◆ **Activity**: Each line below should be written out again exactly.

Items from a data source:
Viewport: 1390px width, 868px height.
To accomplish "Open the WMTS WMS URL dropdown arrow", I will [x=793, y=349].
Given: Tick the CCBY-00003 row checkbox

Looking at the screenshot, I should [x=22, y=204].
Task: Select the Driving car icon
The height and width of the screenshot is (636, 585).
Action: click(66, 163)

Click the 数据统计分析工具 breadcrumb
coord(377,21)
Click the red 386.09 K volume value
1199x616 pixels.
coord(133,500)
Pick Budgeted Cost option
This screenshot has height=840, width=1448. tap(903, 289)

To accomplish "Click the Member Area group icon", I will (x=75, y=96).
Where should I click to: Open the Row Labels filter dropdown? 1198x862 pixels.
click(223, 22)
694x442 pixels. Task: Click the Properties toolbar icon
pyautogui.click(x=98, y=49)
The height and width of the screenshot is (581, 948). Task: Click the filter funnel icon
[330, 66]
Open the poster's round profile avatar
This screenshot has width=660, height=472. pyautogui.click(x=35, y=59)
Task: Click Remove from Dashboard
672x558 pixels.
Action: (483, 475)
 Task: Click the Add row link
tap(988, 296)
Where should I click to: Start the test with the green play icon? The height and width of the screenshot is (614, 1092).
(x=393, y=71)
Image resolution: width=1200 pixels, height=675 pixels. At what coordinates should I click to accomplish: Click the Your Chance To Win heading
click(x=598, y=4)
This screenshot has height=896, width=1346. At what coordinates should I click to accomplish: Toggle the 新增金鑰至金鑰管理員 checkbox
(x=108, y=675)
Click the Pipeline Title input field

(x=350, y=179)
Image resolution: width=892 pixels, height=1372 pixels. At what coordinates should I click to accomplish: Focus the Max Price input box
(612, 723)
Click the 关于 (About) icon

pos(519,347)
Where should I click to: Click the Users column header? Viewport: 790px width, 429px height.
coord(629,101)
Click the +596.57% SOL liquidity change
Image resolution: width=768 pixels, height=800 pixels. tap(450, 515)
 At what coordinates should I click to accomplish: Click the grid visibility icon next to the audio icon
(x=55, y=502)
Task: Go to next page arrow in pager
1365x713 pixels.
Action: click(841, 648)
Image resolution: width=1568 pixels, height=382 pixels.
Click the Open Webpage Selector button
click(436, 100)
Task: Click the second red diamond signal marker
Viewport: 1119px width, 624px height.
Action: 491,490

◆ **Solution for this task**:
Viewport: 1390px width, 868px height.
To accomplish "Open the WMTS WMS URL dropdown arrow", I will [x=793, y=349].
Given: Tick the CCBY-00003 row checkbox

Looking at the screenshot, I should [x=22, y=204].
Task: Select the Driving car icon
The height and width of the screenshot is (636, 585).
Action: click(66, 163)

Click the 数据统计分析工具 breadcrumb
coord(377,21)
Click the red 386.09 K volume value
1199x616 pixels.
coord(133,500)
Pick Budgeted Cost option
This screenshot has height=840, width=1448. tap(903, 289)

To accomplish "Click the Member Area group icon", I will (x=75, y=96).
Where should I click to: Open the Row Labels filter dropdown? 1198x862 pixels.
click(223, 22)
694x442 pixels. Task: Click the Properties toolbar icon
pyautogui.click(x=98, y=49)
The height and width of the screenshot is (581, 948). Task: Click the filter funnel icon
[330, 66]
Open the poster's round profile avatar
This screenshot has width=660, height=472. pyautogui.click(x=35, y=59)
Task: Click Remove from Dashboard
672x558 pixels.
Action: (483, 475)
 Task: Click the Add row link
tap(988, 296)
Where should I click to: Start the test with the green play icon? The height and width of the screenshot is (614, 1092).
(x=393, y=71)
Image resolution: width=1200 pixels, height=675 pixels. At what coordinates should I click to accomplish: Click the Your Chance To Win heading
click(x=598, y=4)
This screenshot has height=896, width=1346. At what coordinates should I click to accomplish: Toggle the 新增金鑰至金鑰管理員 checkbox
(x=108, y=675)
Click the Pipeline Title input field

(x=350, y=179)
Image resolution: width=892 pixels, height=1372 pixels. At what coordinates should I click to accomplish: Focus the Max Price input box
(612, 723)
Click the 关于 (About) icon

pos(519,347)
Where should I click to: Click the Users column header? Viewport: 790px width, 429px height.
coord(629,101)
Click the +596.57% SOL liquidity change
Image resolution: width=768 pixels, height=800 pixels. tap(450, 515)
 At what coordinates should I click to accomplish: Click the grid visibility icon next to the audio icon
(x=55, y=502)
Task: Go to next page arrow in pager
1365x713 pixels.
Action: click(841, 648)
Image resolution: width=1568 pixels, height=382 pixels.
Click the Open Webpage Selector button
click(436, 100)
Task: Click the second red diamond signal marker
Viewport: 1119px width, 624px height.
Action: 491,490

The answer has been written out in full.